» **DATASET RECORDS**
:::

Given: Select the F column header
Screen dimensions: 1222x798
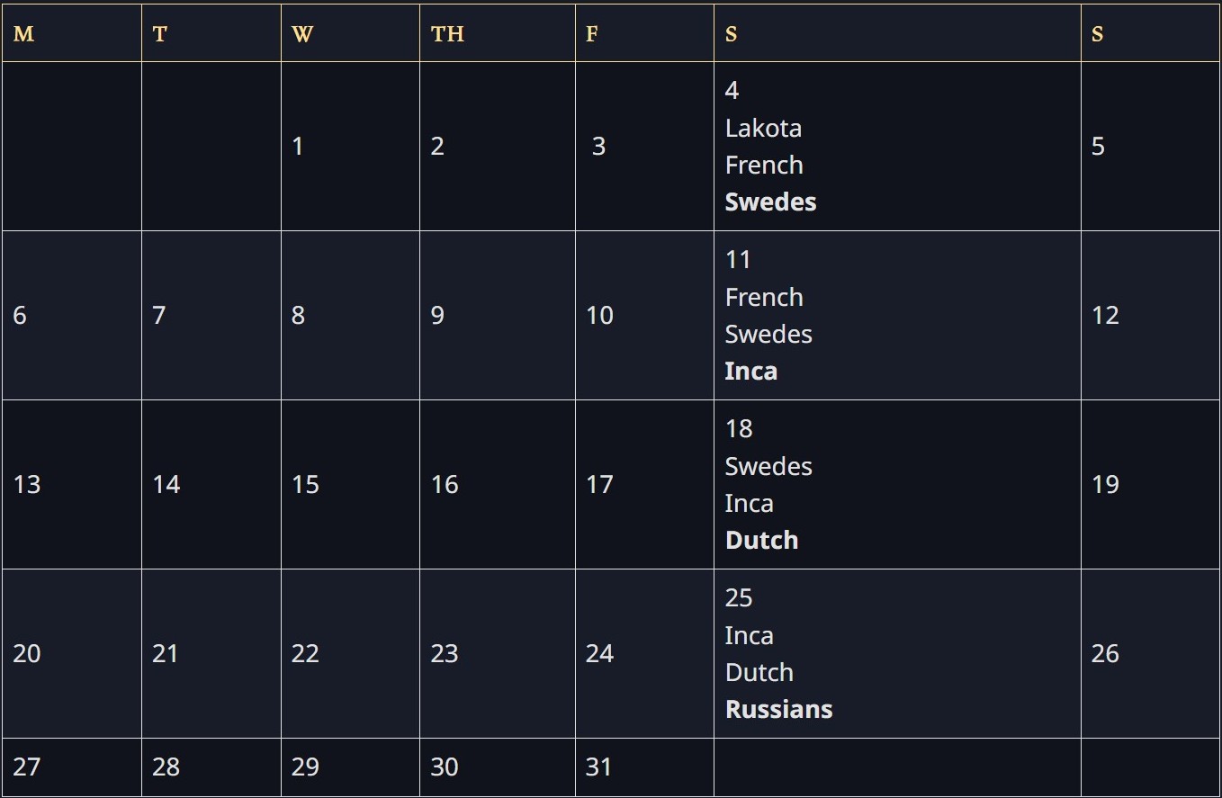Looking at the screenshot, I should [x=591, y=34].
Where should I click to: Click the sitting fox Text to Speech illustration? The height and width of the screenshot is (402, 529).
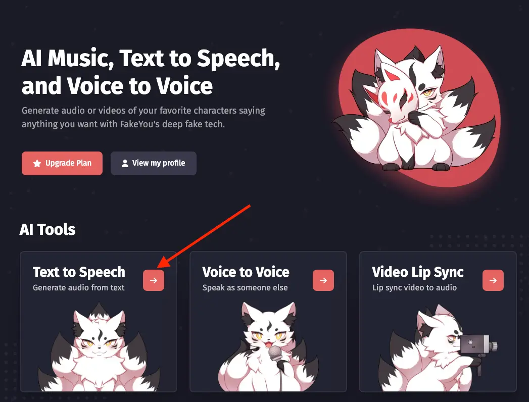(x=99, y=346)
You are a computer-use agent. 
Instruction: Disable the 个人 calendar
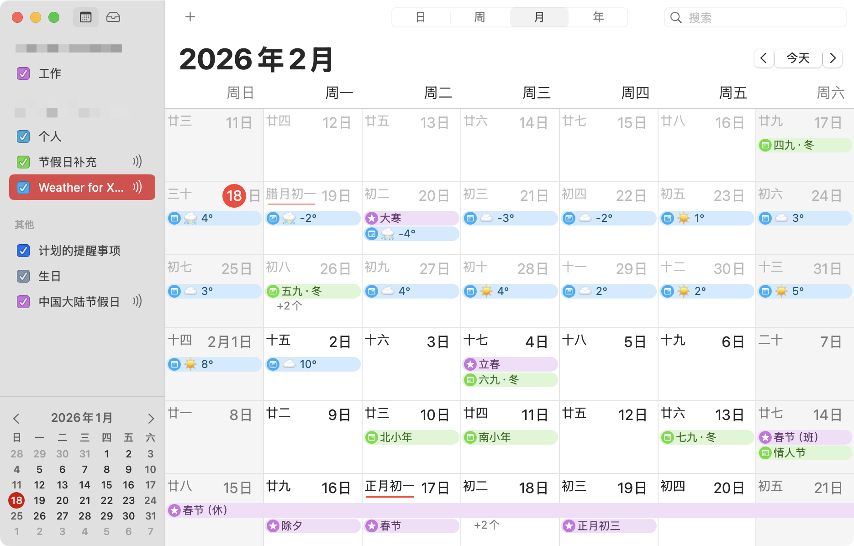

:::

» **REQUIRED TASK**
Rewrite all of the records above with "Screen dimensions" changed to "Display size" and nothing else altered, and leave the pictures out.

» **OUTPUT FOR THIS TASK**
Given: Select the F column header
Display size: 1222x798
Looking at the screenshot, I should [x=591, y=34].
Where should I click to: Click the sitting fox Text to Speech illustration? The height and width of the screenshot is (402, 529).
(x=99, y=346)
You are a computer-use agent. 
Instruction: Disable the 个人 calendar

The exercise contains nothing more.